---- TEXT SHOWN

Death with dignity, the right to choose how you die

Death with dignity or the right to die how you choose, should be allowed for people with terminal illness. There are many arguments for death with dignity and against it. If you are sick, in a lot of pain and misery, and the doctor told you that you had little time left, you should have the right to choice how and when to die. The ethics on death with dignity continues to be debated even in the states that it is legal. Many individuals argue that death with dignity is moral, because it may be a rational choice for a person who has a prognosis of six months or less.

The rational choice to die at their choosing to escape unbearable suffering is a choice many can understand and accept. Others have argued it is unethical because it is the duty of the physician to preserve life, and have the patient fight for life. In addition, with the legalization of assisted suicide, many fear abuses would take place. Furthermore, many feel it is making murder and suicide legal. In addition, death with dignity should not be equated with physician-assisted suicide.

--------
---- DATA EXTRACTS

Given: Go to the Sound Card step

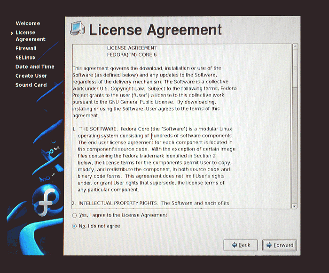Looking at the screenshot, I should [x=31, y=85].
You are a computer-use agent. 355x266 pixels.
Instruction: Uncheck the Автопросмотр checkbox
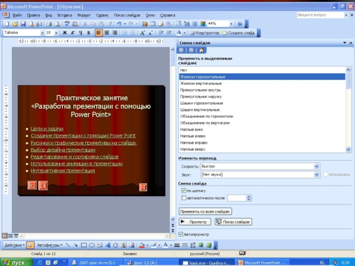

--------
---- DATA EXTRACTS

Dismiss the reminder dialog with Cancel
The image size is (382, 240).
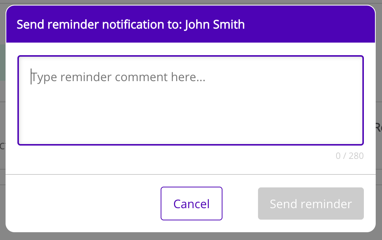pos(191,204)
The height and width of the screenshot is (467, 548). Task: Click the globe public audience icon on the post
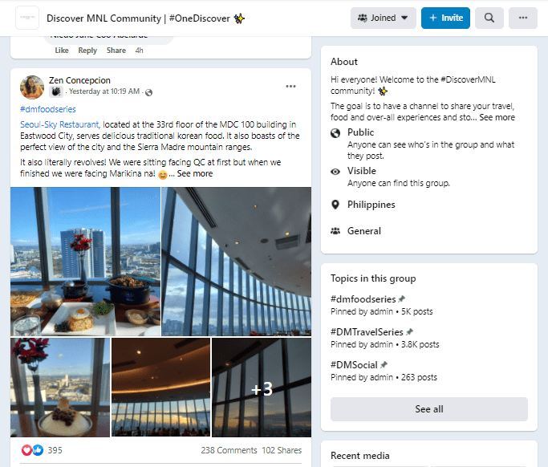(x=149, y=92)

--------

Copy out the portion of the text on death with dignity that opens with "Death with dignity or" and closes with "months or less.", switching "terminal illness" to "incurable disease". The items can be set aside, as nothing here depends on them.

Death with dignity or the right to die how you choose, should be allowed for people with incurable disease. There are many arguments for death with dignity and against it. If you are sick, in a lot of pain and misery, and the doctor told you that you had little time left, you should have the right to choice how and when to die. The ethics on death with dignity continues to be debated even in the states that it is legal. Many individuals argue that death with dignity is moral, because it may be a rational choice for a person who has a prognosis of six months or less.